Analyze past log files

2012-10-17
2012-10-17
  • John Callahan
    John Callahan
    2012-10-17

    I've been using AWStats for a few years. About 6 months ago, I updated AWStats (I thin kit was to 7.0) and my version of Perl (to 5.14.) Unfortunately, I was bitten by this bug: http://sourceforge.net/p/awstats/bugs/868/. The robots, SkipFiles, and OS (and maybe other problems I don't know about) were not detected. So, now I have 6 months of analysis with incorrect traffic numbers (visits, visitors, bandwidth, etc...)

    Does anyone have a suggestion on what to do? Ideally, now that the problem is fixed in AWStats, is to go back and reanalyze all 6 months. I use Apache 2.2 on Windows and rotate my log files daily. (I actually run awstats.pl hourly to give me up to the hour stats.) So, I have a separate log file for every day. Is there a script or method I can use to help? Any thoughts or suggestions would be appreciated. Thanks.

    • John
     
    • walkoffhomerun
      walkoffhomerun
      2012-10-17

      this is no different than running a backup set of log files on a separate server. I had this problem as my hosting company's AWStats were not running correctly so I download all the daily files onto my own private server where I have AWStats, GeoIP and Perl set up. When I run my own I get accurate AWStats that show correct traffic info my hosting company simply does not care to fix.

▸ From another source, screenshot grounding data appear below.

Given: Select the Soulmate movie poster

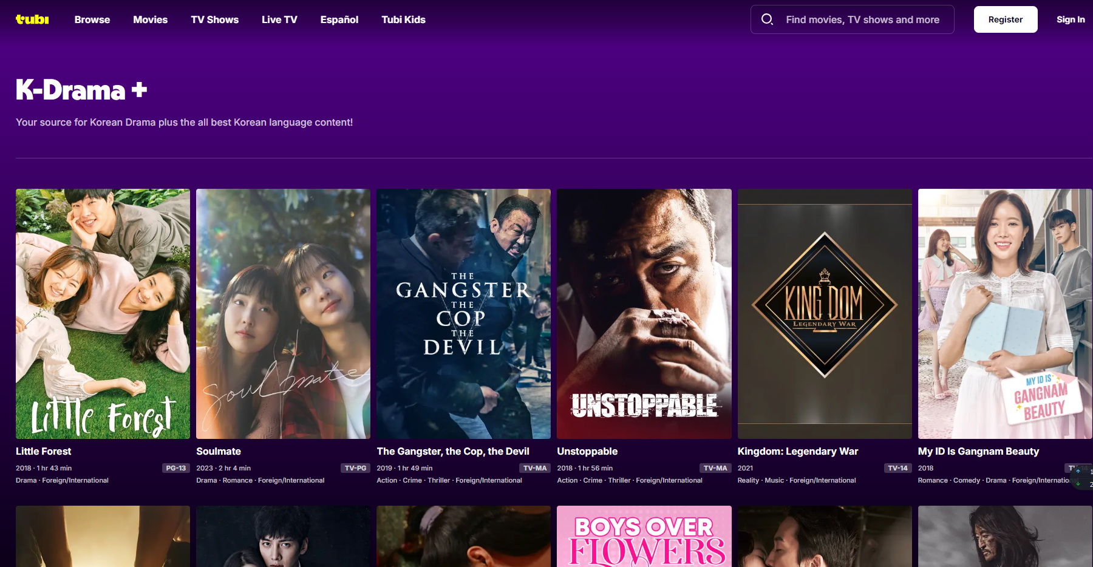Looking at the screenshot, I should (283, 313).

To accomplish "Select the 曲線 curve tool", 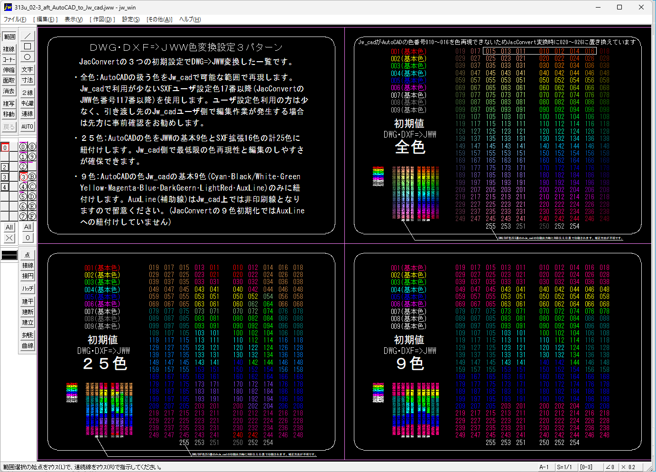I will 28,346.
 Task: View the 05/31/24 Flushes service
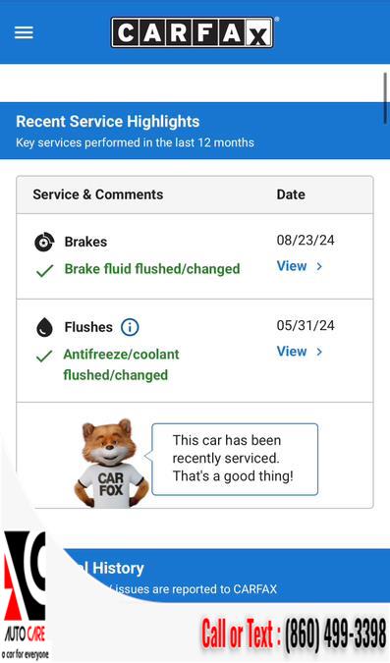(x=292, y=352)
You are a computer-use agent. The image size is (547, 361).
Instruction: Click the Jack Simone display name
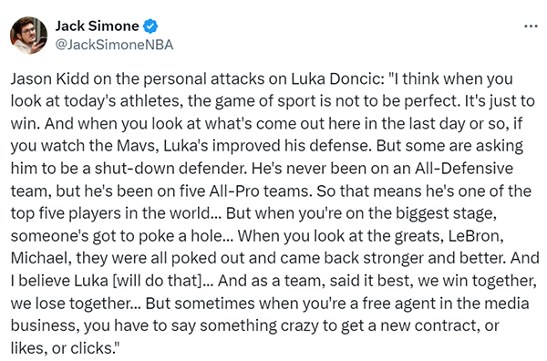tap(97, 26)
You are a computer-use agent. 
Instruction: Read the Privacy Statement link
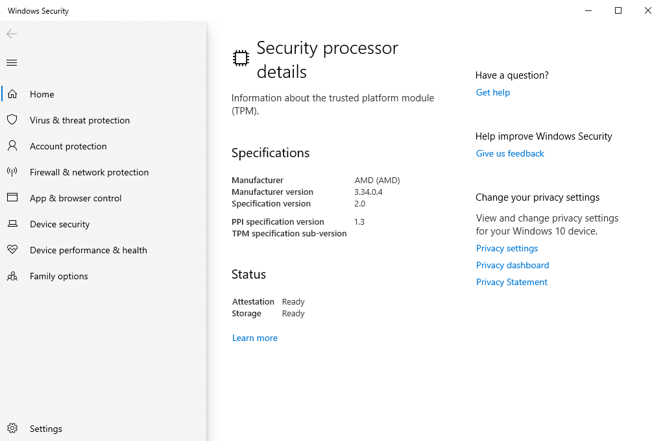tap(512, 282)
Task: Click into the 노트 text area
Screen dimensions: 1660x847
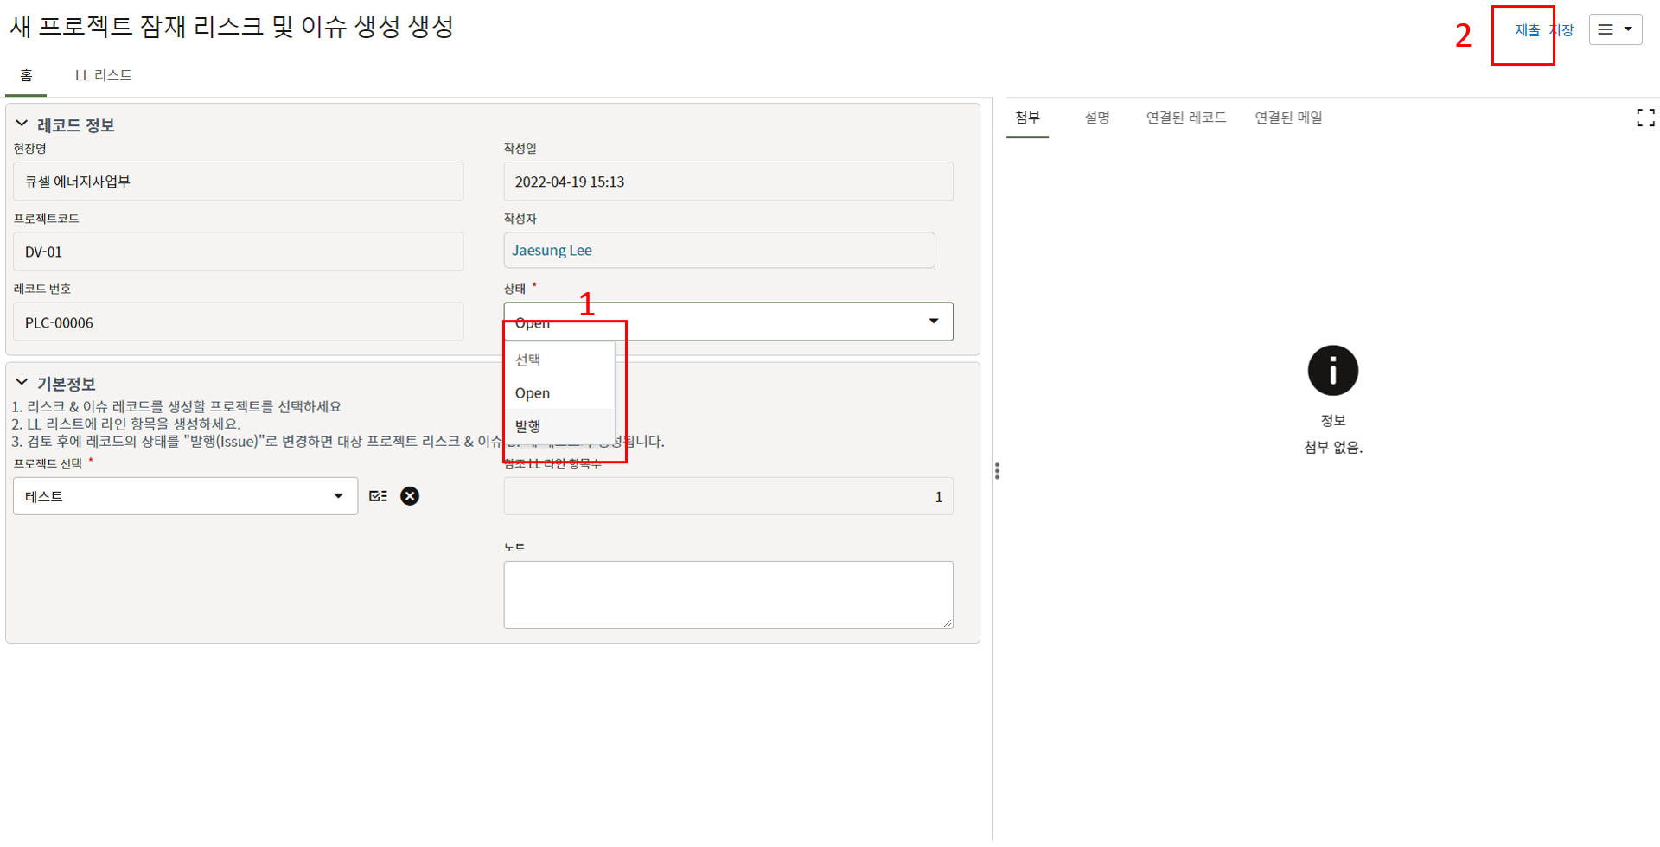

      So, to answer your question there are 2 solutions it seems like to me.

      1) download the daily log files onto a separate computer and run again to create a separate version. great like my example where my hosting company never seems to want to update anything (like GeoIP). This way you control your own AWStats output and get the most accurate readings.

      2) maybe for your exact application all you need to do is simply MOVE the daily log files you want to rerun out of their existing folder and into a temporary holding folder. More importantly you want to really do this for the daily files AWStats creates on it's own because it is these smaller files that AWStats reads every time is opens and it fills in the graphics based on what it reads from these smaller created files. If you move those files into a separate holding folder and refresh AWStats in your browser you will see all those days are now gone from your HTML output screen. For your server log files do not delete them because you can never get them back since they are created by the server daily. You are also going to rerun them as I mention below.

      What I would do to keep AWStats from timing out when you do this is move the server log files back in to their correct folder in batches - say 15 to 30 days at a time because there are limitations on how many lines AWStats can read at one time and this is set in the single config file - something like 20,000 log file lines. It can also take hours like mine does since I have alot of lines per log file and I run 30 days at a time. Make sure the daily files AWStats creates are also moved out of their folder. Now when you rerun AWStats it will see missing daily files it creates but there are log files there it needs to process. It will run as many log files as it sees but if you try to run 6 months worth it will time out and give an error message it exceeded it maximum line limit in the Perl screens.
      You will NOT get this error message if you update via the HTML screen. For some reason it wont give a time out error so I do everything from the Perl scripts so I can see error messages. That is why I say only move in enough log files that you can run at one time. Again, like 15 to 30 days. AWStats will then recreate all the daily files it reads for the HTML output screen. Since you moved the original ones out into a temp holding folder when AWStats outputs again via HTML you will be seeing the new, correct output now that you have fixed your other issues.

      Note: you will now have 2 sets of daily output files that AWStats has created. The old ones, that you say have incorrect info due to setup issues, should be in a holding folder. The new ones were just created when you reran AWStats after you made your config corrections. These new files will be in their correct folder and you can always go back to the old daily files by moving them back into their correct folder. Just in case the corrections you made were not really correct. Never delete any of the daily files until you are sure everything is working correctly. Of course never delete any of you server log files at all as you can never get those back.

      Again, this is the exact same process as running AWStats on a different machine using stats created say from your hosting company. This is what I do for my own personal copies where I keep GeoIP up to date where my hosting company does not. I simply transfer in 30 days of server log files at a time to my own server, run the Perl scripts, then move another batch of log files in.

       
      Last edit: walkoffhomerun 2012-10-17